At its core, EMFASYS is powered by Enfabrica’s 3.2 Terabits/second (Tbps) Accelerated Compute Fabric SuperNIC (ACF-S). The ACF-S connects up to 144 CXL memory lanes to 400/800 Gigabit Ethernet (GbE) ports, supporting shared memory pools of up to 18 TeraBytes (TB) of CXL DDR5 DRAM per node. The system aggregates memory bandwidth across channels and ports with microsecond-level read access times, using a caching hierarchy that hides latency within inference pipelines.
Compared to flash-based inference storage, EMFASYS delivers lower latency and supports unlimited write/erase cycles. Cloud operators can deploy parallel “Ethernet memory controllers” populated with pooled DRAM, avoiding the cost of expanding GPU HBM and CPU DRAM for each AI server.
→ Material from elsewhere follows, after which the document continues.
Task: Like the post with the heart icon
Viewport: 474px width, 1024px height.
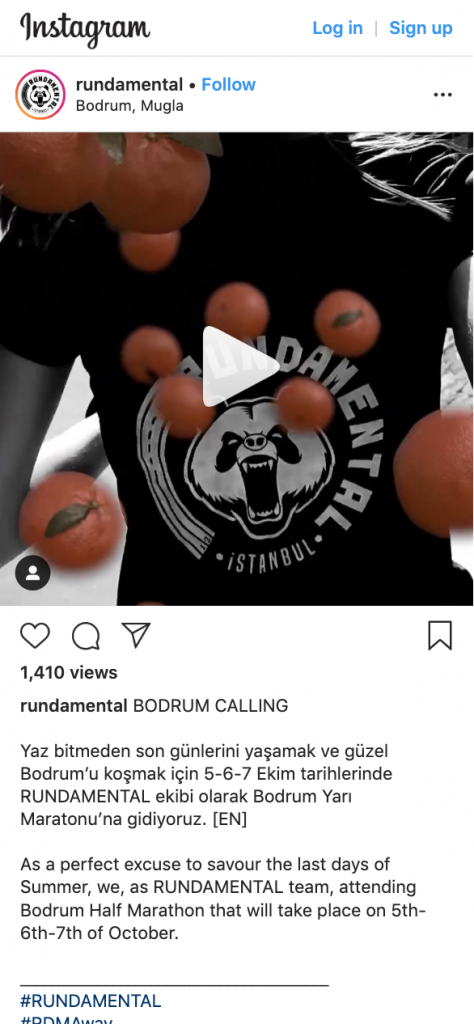Action: (x=35, y=635)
The ACF-S provides multi-port 800 GbE connectivity to GPU servers with 4x the I/O bandwidth, radix, and multipath resiliency of GPU-attached NICs. It enables zero-copy data placement across 4- or 8-GPU complexes and more than 18 channels of CXL DDR memory. EMFASYS builds on these capabilities with RDMA-over-Ethernet networking, on-chip memory engines, and a remote memory software stack based on Infiniband Verbs.
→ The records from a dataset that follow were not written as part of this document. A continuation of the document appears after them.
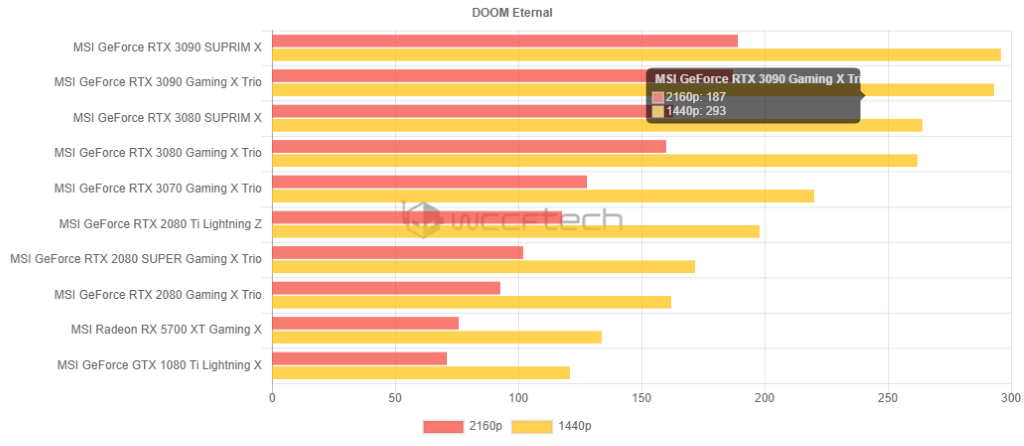The height and width of the screenshot is (446, 1024).
Task: Select RTX 2080 Gaming X Trio 1440p bar
Action: (x=471, y=302)
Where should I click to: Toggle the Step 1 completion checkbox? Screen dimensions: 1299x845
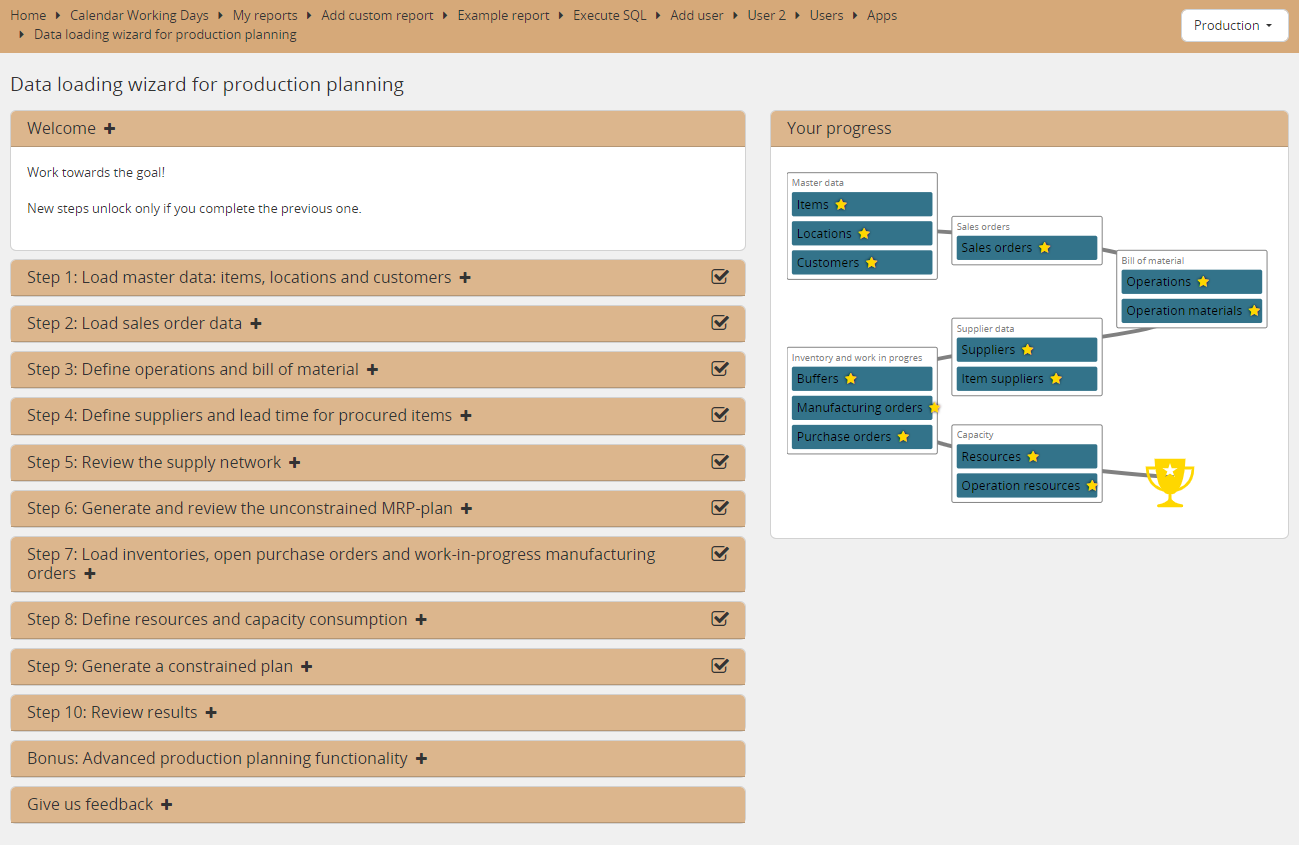pyautogui.click(x=719, y=277)
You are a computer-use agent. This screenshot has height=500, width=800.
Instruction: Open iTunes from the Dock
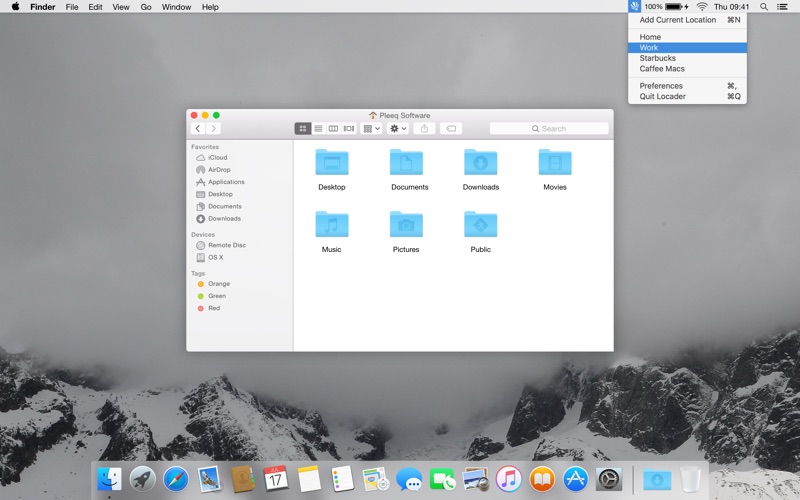(x=508, y=479)
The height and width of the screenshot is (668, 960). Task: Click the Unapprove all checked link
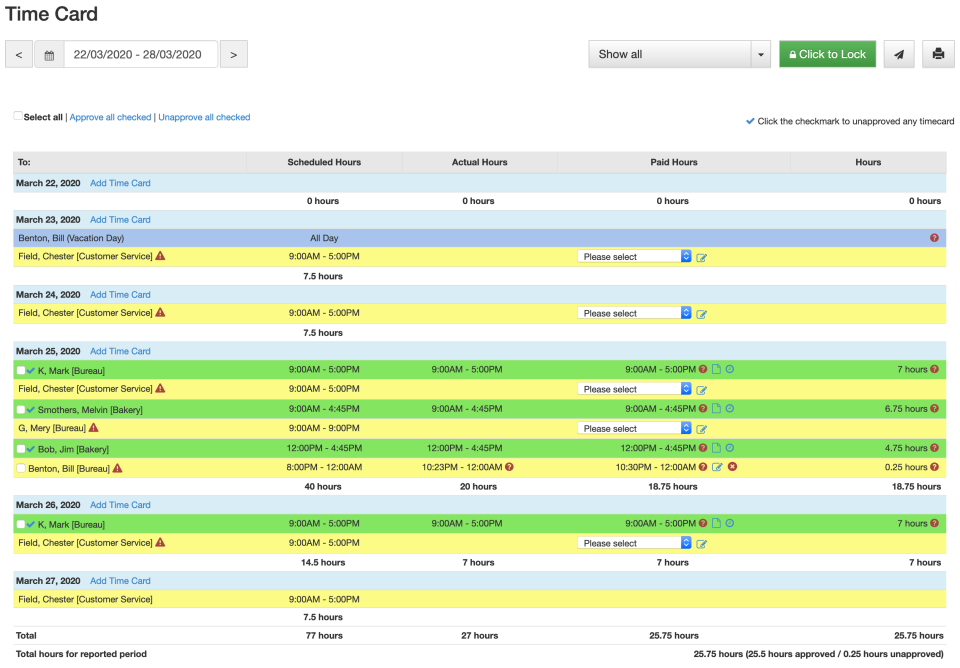click(204, 116)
“AI Inference has a memory bandwidth-scaling problem and a memory margin-stacking problem,” said Rochan Sankar, CEO of Enfabrica. “As inference gets more agentic versus conversational, more retentive versus forgetful, the current ways of scaling memory access won’t hold. We built EMFASYS to create a rack-scale AI memory fabric and solve these challenges. Customers are partnering with us to build a scalable memory movement architecture for their GenAI workloads and drive better token economics.”